== Segment start ==

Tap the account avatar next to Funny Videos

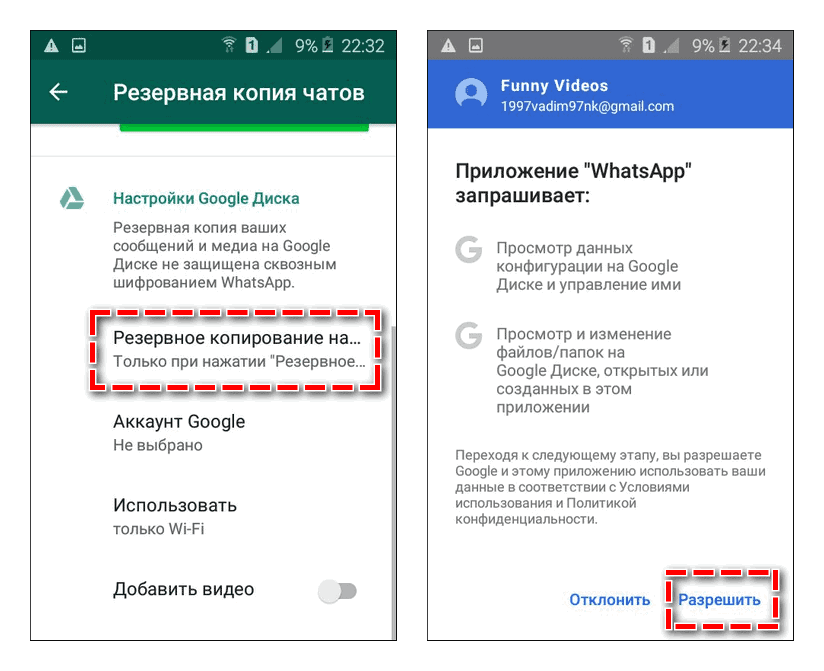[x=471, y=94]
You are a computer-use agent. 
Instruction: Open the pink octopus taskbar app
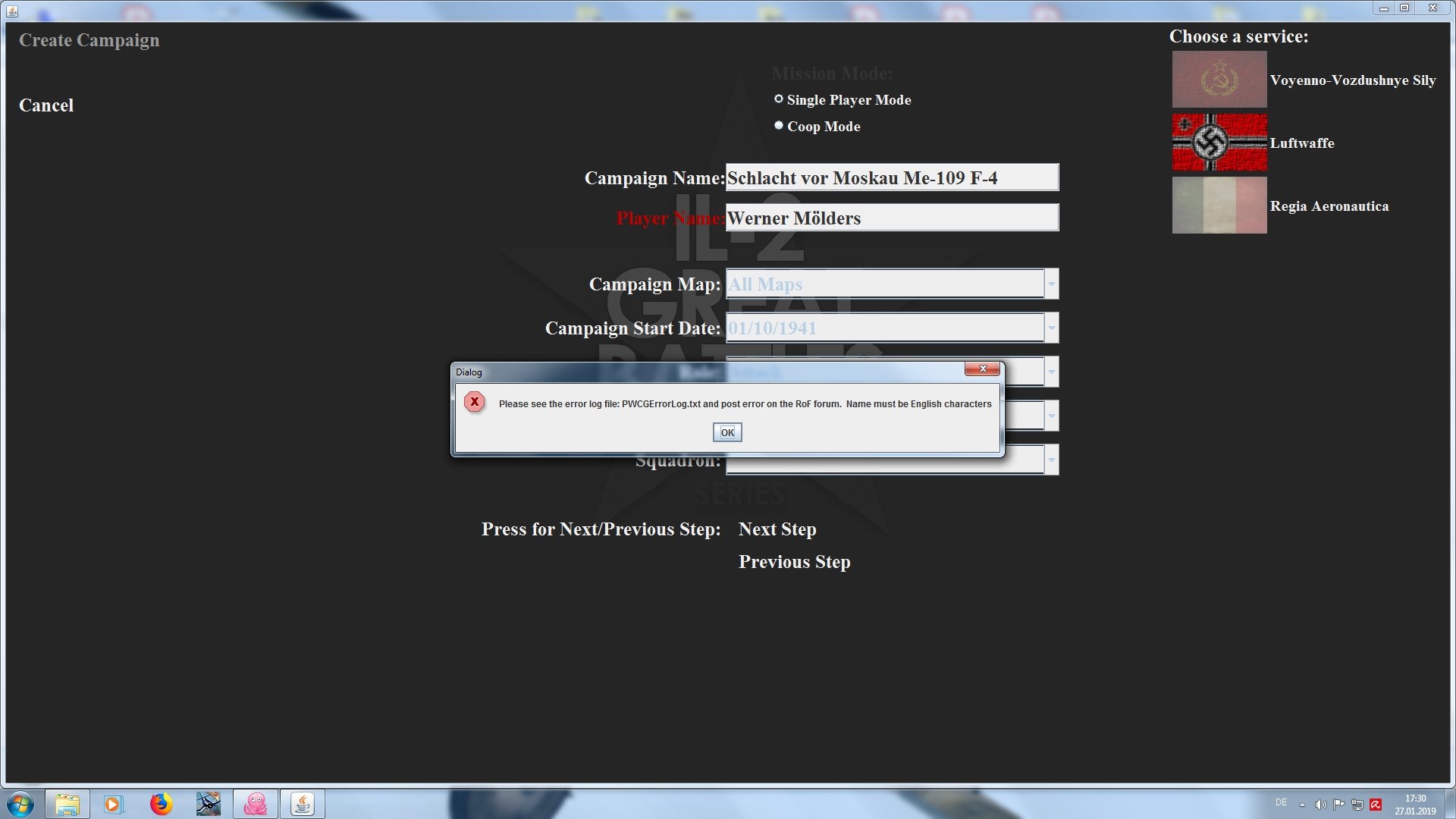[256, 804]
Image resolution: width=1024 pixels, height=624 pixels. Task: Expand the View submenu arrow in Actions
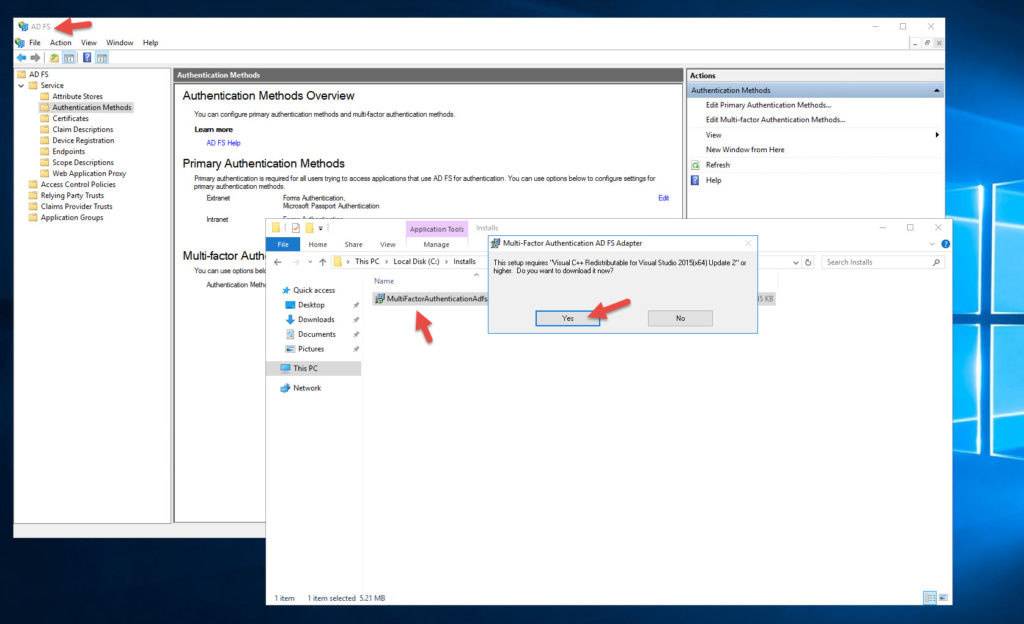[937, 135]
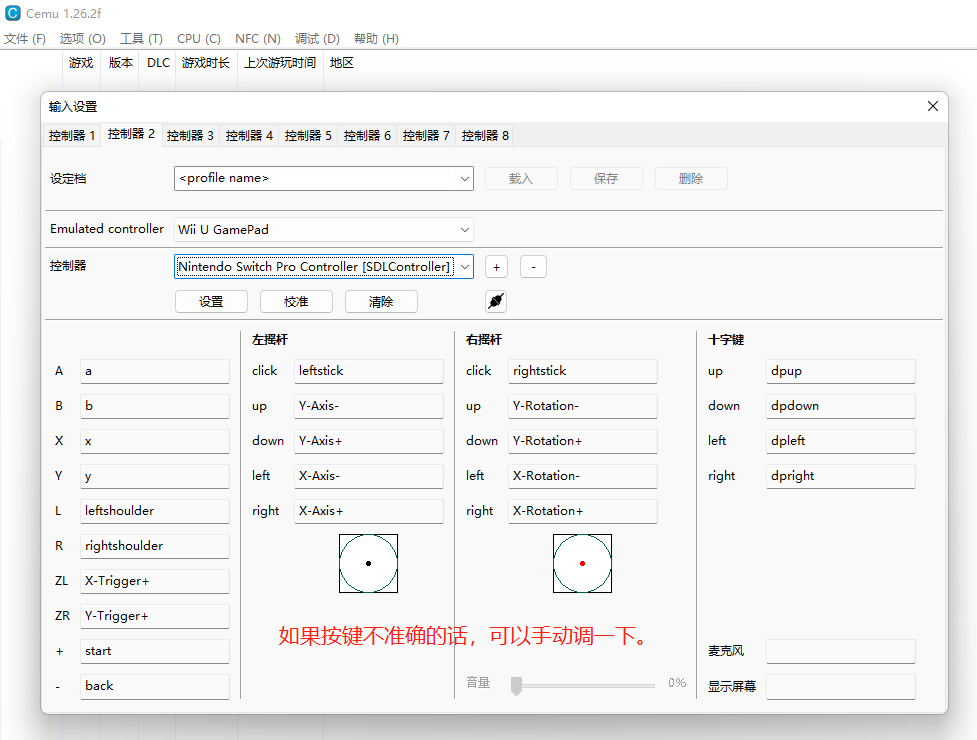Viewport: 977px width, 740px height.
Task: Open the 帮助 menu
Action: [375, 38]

== Segment end ==

> Task to carry out
Reproduce each entry verbatim, excluding any embedded images.

> Finished task
Tap the account avatar next to Funny Videos

[x=471, y=94]
You are a computer-use agent. 
Instruction: Open the pink octopus taskbar app
[256, 804]
Image resolution: width=1024 pixels, height=624 pixels. Task: Expand the View submenu arrow in Actions
[937, 135]
Viewport: 977px width, 740px height.
Task: Open the 帮助 menu
Action: [375, 38]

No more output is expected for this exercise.